In azeotropic distillation, the entrainer forms a new azeotrope with one or more of the original components and leaves the column overhead as part of the vapor. In extractive distillation, the added solvent does not form a new azeotrope. Instead, it stays in the liquid phase and selectively interacts with one component, changing the relative volatility without boiling overhead. The solvent is typically fed at a different point in the column than the main mixture, creating a distinct extraction zone. Extractive distillation often requires only two columns and a single solvent, while heterogeneous azeotropic distillation may need three columns operating at different pressures to achieve full heat integration.
When one of the components in the original mixture can serve as its own entrainer, azeotropic distillation has a practical advantage: no new chemical is introduced into the process, which avoids contamination concerns.
Energy Cost and Alternatives
Azeotropic distillation is energy-intensive. The process demands repeated boiling, condensing, and recycling of the entrainer, all of which consume significant heat. For ethanol production, a hybrid system that pairs conventional distillation with a membrane separation step (using zeolite membranes to selectively remove water) can produce ethanol above 99.5% purity while consuming 52.4% less energy than traditional azeotropic distillation.

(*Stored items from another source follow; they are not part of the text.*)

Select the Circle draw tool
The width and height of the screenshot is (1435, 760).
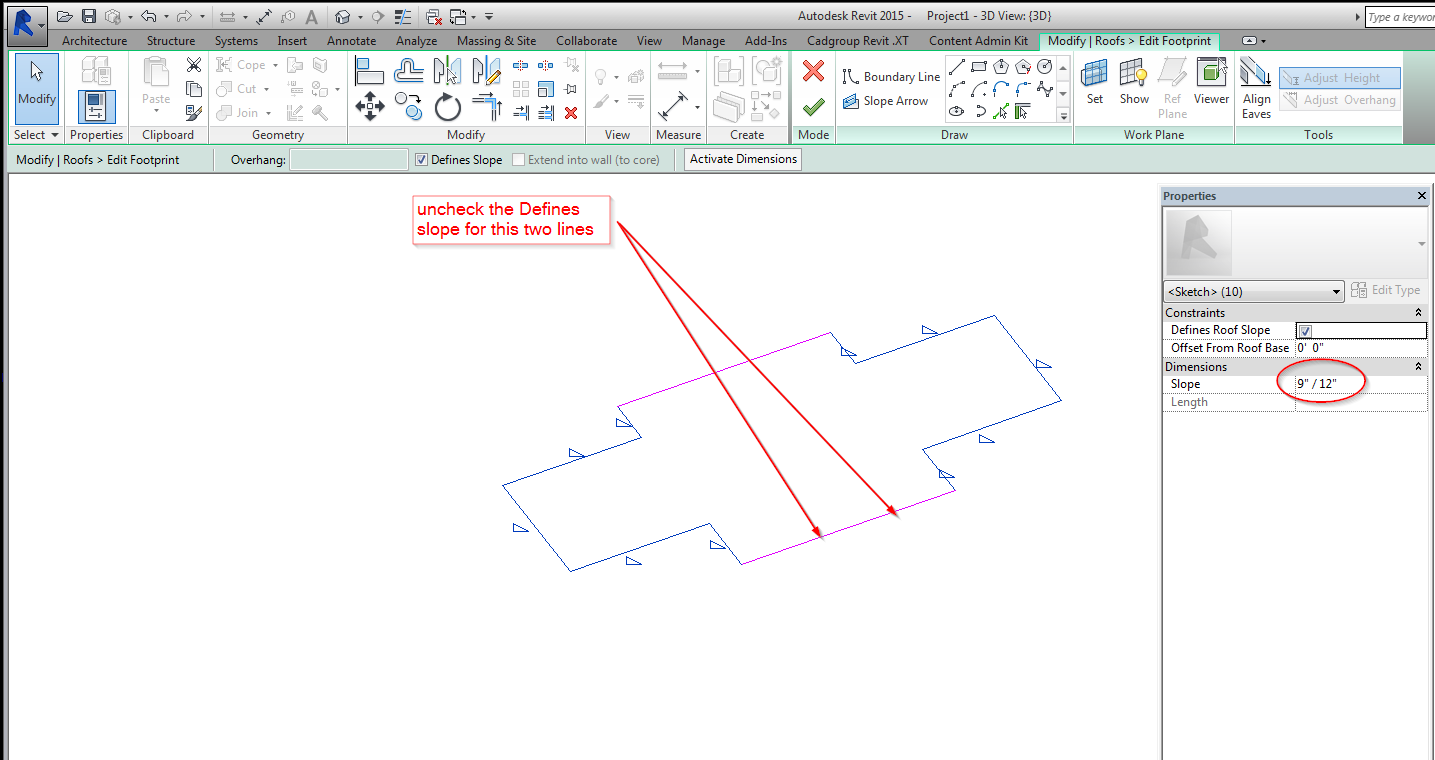click(x=1045, y=67)
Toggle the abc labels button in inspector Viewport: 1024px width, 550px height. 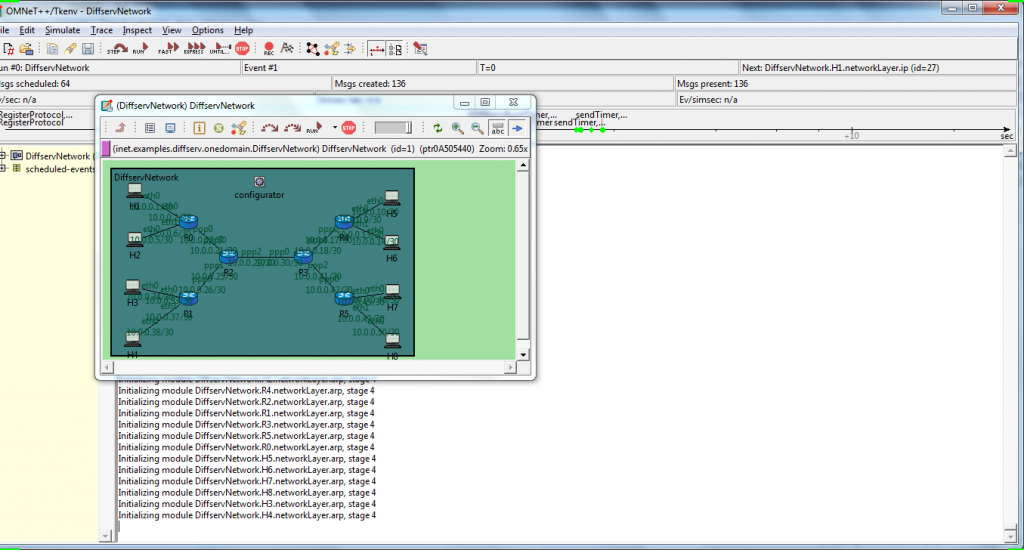tap(497, 128)
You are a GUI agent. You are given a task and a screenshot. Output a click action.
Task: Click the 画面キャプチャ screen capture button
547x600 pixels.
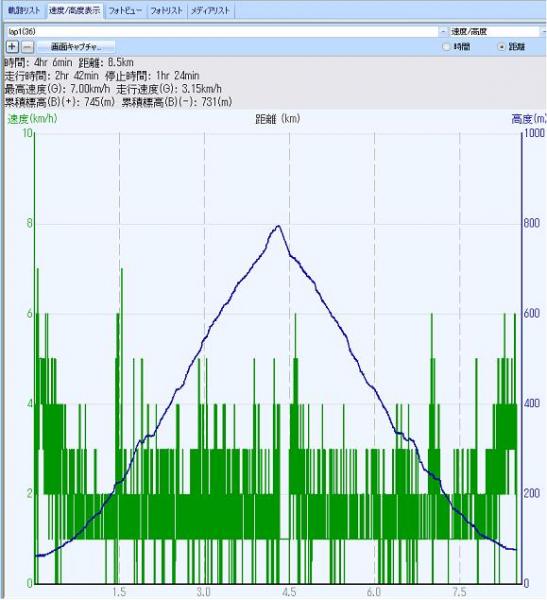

Despite this disadvantage, azeotropic distillation remains in wide industrial use because it handles complex multicomponent mixtures that membranes and molecular sieves struggle with, and because the equipment and operating knowledge are well established. For straightforward ethanol dehydration, the industry has increasingly shifted toward membrane and adsorption-based methods. For more chemically complex separations, azeotropic distillation is often still the most practical option.
Safety and Entrainer Selection
The choice of entrainer carries real health and environmental implications. Benzene, once the standard entrainer for ethanol dehydration, is a known carcinogen. Cyclohexane and toluene are less toxic alternatives that have largely replaced it. More recently, engineers have started screening entrainers for environmental, health, and safety characteristics from the very beginning of the design process, rather than treating those factors as an afterthought. Criteria like lethal dose thresholds and flash points are now evaluated alongside separation performance when choosing an entrainer, pushing the field toward greener options for common separations.